Qualsiasi tipo di lavoro, anche se in maniera differente non è mai un atto isolato che è separato dalla comunità, il lavoro è essenzialmente comunionale. Il lavoro tende verso la costruzione di relazioni.
Oggi, spesso vediamo una disconnessione tra il lavoro e l’amore, l’economia e la comunione. Il vero lavoro crea una solidarietà o una comunione che comporta un impegno per gli altri.
“L’uomo non può vivere senza amore. Egli rimane per se stesso un essere incomprensibile, la sua vita è priva di senso, se non gli viene rivelato l’amore, se non s’incontra con l’amore, se non lo sperimenta e non lo fa proprio, se non vi partecipa vivamente” ( RH 10).
Se le parole di Redemptor hominis sono vere e l’uomo rimane incomprensibile a se stesso senza l’amore, allora tutte le nostre azioni e relazioni devono in qualche modo essere correlate ad amare, alla comunione con Dio e con gli altri.
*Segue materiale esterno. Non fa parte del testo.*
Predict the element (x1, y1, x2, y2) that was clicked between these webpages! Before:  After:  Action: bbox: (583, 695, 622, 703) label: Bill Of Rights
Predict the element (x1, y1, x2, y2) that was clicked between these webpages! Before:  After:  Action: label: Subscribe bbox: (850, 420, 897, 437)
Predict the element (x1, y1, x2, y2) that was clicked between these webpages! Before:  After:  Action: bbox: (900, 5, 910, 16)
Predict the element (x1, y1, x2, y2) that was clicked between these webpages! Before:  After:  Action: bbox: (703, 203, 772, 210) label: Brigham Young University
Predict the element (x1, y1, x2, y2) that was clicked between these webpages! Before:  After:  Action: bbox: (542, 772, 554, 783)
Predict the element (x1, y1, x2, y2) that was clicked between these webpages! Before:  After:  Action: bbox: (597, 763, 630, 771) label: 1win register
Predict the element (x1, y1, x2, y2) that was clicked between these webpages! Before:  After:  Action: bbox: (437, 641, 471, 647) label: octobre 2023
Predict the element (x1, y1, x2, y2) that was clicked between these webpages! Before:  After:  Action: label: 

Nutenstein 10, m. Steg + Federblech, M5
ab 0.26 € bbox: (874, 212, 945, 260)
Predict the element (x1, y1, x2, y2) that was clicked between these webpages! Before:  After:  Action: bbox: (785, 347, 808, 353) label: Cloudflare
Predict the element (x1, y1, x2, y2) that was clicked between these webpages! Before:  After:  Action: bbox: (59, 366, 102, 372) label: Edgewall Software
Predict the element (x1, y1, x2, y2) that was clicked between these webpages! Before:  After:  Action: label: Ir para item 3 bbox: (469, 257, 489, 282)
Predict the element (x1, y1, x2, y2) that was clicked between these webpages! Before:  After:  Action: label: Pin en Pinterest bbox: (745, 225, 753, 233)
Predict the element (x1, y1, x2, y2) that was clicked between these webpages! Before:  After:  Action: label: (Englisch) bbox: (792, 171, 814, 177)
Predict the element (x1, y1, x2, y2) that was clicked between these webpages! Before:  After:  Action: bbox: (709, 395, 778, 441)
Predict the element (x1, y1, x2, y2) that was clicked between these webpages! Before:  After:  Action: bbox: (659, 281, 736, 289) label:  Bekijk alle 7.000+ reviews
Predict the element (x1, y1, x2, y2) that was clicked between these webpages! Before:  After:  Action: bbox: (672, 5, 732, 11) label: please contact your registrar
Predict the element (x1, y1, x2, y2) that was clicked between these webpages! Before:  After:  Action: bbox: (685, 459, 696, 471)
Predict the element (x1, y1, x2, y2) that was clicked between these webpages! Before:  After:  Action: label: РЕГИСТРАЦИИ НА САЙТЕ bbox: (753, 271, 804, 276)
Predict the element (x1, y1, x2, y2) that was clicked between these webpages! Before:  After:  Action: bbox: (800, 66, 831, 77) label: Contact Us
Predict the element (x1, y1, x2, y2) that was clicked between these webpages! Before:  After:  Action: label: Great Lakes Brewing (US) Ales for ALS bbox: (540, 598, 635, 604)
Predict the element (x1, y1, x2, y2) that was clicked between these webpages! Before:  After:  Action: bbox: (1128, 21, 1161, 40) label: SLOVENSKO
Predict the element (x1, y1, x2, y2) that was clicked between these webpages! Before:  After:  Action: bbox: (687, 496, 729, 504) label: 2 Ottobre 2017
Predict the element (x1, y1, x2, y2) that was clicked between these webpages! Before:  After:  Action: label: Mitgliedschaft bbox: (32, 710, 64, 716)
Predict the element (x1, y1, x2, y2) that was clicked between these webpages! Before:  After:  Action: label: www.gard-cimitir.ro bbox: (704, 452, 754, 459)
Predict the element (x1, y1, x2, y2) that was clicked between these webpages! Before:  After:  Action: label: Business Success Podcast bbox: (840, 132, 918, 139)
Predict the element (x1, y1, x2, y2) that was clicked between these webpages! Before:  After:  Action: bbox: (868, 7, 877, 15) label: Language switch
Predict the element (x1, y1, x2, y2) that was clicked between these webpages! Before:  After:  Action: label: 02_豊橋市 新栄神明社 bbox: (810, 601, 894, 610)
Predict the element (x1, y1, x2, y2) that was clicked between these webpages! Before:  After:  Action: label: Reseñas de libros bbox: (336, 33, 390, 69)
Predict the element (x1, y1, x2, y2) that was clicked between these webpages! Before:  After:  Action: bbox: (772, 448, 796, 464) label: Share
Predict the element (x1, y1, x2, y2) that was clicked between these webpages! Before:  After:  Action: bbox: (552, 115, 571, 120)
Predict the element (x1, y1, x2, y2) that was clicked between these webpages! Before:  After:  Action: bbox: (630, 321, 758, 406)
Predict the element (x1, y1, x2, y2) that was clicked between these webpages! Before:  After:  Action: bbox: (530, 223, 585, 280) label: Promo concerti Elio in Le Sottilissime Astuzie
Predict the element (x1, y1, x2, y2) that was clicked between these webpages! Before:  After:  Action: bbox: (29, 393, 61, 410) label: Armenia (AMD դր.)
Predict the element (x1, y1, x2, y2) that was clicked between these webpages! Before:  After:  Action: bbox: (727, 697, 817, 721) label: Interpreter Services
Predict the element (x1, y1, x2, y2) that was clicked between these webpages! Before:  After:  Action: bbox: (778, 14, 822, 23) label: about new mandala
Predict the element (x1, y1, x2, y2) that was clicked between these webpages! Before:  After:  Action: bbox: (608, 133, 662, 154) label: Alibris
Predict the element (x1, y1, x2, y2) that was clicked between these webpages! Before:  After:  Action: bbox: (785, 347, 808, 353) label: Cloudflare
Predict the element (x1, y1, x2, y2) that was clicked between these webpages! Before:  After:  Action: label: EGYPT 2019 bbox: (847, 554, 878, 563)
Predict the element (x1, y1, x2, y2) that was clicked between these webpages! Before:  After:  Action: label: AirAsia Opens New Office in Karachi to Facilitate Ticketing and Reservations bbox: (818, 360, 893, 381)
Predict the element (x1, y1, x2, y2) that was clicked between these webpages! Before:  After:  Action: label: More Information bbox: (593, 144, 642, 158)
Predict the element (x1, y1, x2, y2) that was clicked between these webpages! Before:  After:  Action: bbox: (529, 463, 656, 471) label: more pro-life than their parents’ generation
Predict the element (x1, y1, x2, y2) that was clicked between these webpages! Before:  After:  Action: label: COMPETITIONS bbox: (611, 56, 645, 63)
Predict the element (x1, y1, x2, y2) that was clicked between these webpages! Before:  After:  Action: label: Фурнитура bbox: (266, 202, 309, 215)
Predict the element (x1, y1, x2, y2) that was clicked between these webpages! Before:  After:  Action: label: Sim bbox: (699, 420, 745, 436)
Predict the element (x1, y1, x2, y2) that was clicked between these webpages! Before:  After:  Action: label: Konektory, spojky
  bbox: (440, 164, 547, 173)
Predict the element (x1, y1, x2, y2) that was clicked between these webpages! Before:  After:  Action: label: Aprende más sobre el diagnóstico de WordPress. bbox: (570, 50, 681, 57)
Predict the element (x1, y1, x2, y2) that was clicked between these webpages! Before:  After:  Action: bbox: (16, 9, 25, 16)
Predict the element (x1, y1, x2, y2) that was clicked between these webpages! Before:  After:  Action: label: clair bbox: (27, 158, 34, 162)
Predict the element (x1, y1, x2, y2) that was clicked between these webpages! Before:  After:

Il lavoro deve costruire il “bene comune” dell’umanità.
Il lavoro è, ovviamente, per la famiglia in quanto fornisce sostentamento per la famiglia. Ma il lavoro è anche dalla famiglia. Noi lavoriamo perché sono state affidate alla nostra cura alcune persone e vogliamo proteggere il loro bene. Il lavoro dovrebbe aiutare a costruire la famiglia e a far diventare ogni suo membro più “umano”. La famiglia insegna come lavorare veramente in modo da difendere la dignità di tutti.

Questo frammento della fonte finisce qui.